As best as I can tell, in OS X 10.5.4 there is no way to resize a Disk Image file and its associated Partitions in a single command without losing data in the image, although there is an option that implies this should be possible. However, the following instructions will enable you to resize a Disk Image and the Partition(s) that it contains to provide more space:

  1. Open your Disk Image file in Disk Utility and ensure that any Partitions mounted have been Ejected.
  2. With the Disk Image selected, click the Resize Image button on the toolbar.
  3. In the Resize sheet that appears you will find that you can make the Disk Image smaller but not larger. Select the arrow button below the slider tool to display more options. Select either "Resize Partition and Image" or "Resize Image Only" (both seem to do the same thing). You should now be able to use the slider tool to select a size bigger than the current size. Use the drop-down menu to select between different file size metrics (e.g. GB) to make your selection easier.
  4. Select the Resize button to begin the resizing process. If you have specified a large size then this process may take a while (minutes) and the Disk Utility will become unresponsive. Go grab a drink or something.
  5. Once the Resizing process has completed the Disk Utility should show the new size for your Disk Image. However, the size of your Partition in the Disk Image file will not have changed so there will be no additional free space. The Partition itself must now be resized.
  6. Ensure that the Partition in your Disk Image file that you want to make bigger is mounted (double-click the Disk Image file in the Disk Utility or Finder if it is not).
  7. Once the Partition is mounted, select the Disk Image file itself and select Partition tab from the main area of the window.
  8. Using the mouse, click and drag the bottom-right corner of the Partition that you want to make bigger so that it fills the available grey space. Alternatively, you can type the desired sized into the text field, or add additional Partitions into the free space using the Plus button. Feel free to go nuts.
  9. Once you have specified how you want to use your additional free space, select Apply to non-destructively apply your choices. This should only take a few moments to complete.

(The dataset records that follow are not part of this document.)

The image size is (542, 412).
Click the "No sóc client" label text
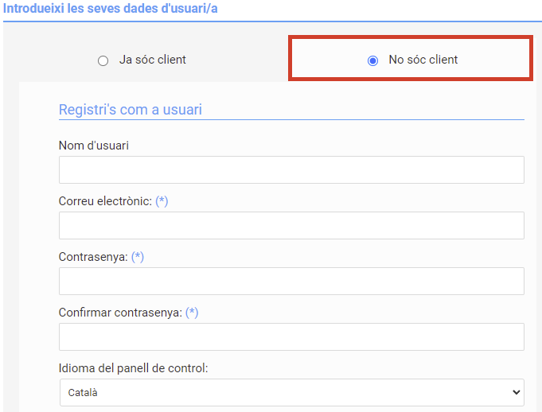pos(423,60)
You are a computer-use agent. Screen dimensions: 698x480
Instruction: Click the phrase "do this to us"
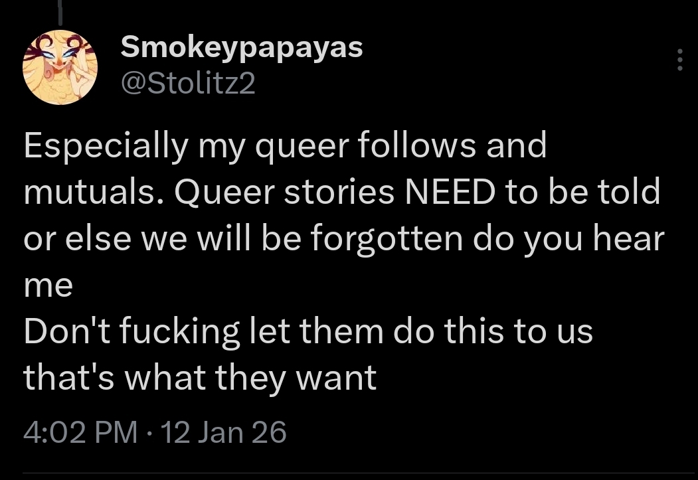(x=492, y=331)
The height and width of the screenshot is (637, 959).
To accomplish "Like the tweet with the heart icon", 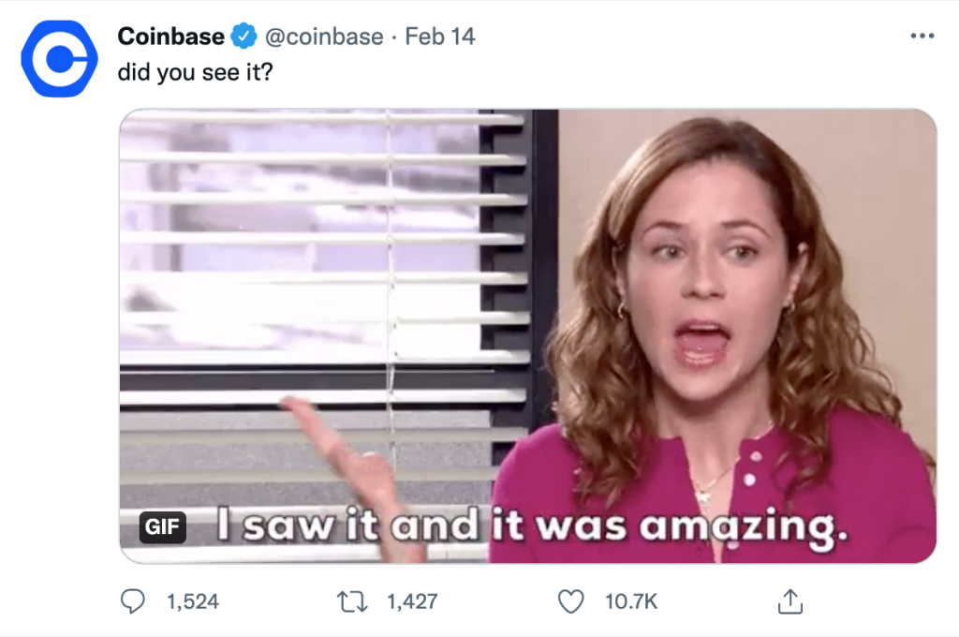I will click(570, 601).
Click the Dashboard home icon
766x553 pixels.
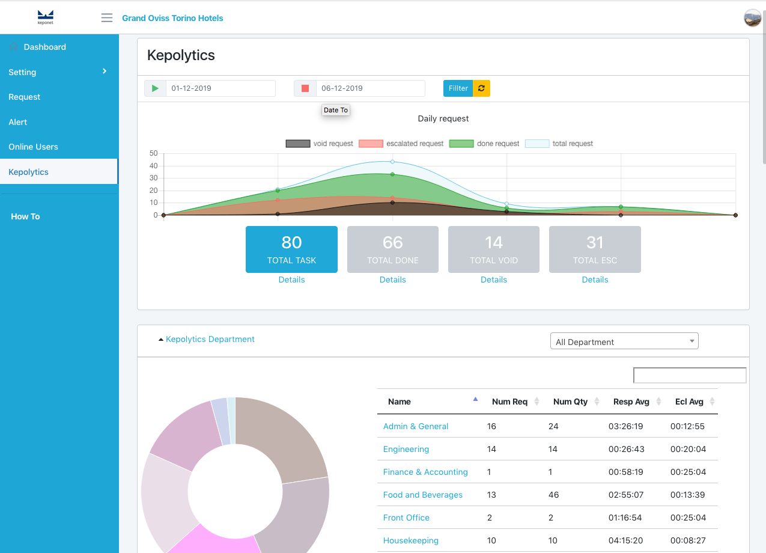tap(14, 47)
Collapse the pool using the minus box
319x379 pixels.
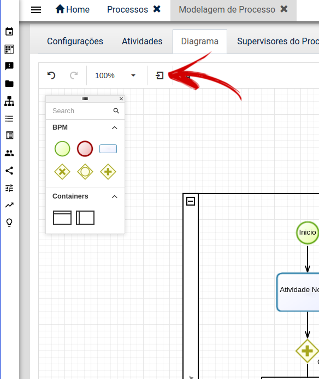point(191,201)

I'm pretty certain that the "Resize Partition and Image" option should resize the existing partition(s) so that it fills the new image file but this does not happen. Hopefully this apparent bug will be fixed in later versions of Disk Utility but in the meantime manually extending your current partition seems to do the job. It was this last step that had me scratching my head for sometime at the weekend and I hope these instructions help others with the same problem.


macrumors newbie
Jan 23, 2009
Nothing happens when I click Resize


Thanks for the instructions... my problem is that when I click the resize button after selecting a disk image (either from the left hand sources list or by using the "Resize..." command in the menus) nothing happens. I don't get the resize sheet that you describe.

Any ideas? I have tried this with a regular compressed image and a read-only image and even a read/write image. Every time I click resize, I get nothing.

FYI, I am running 10.5.6 on a MBP 2.4GHz with 4GB of RAM.

Help... anyone?


macrumors newbie
Nov 15, 2010
It has to be a R/W uncompressed disk image

You are probably dealing with a read-only and/or compressed disk image.

Try converting the disk image to a read-write uncompressed image.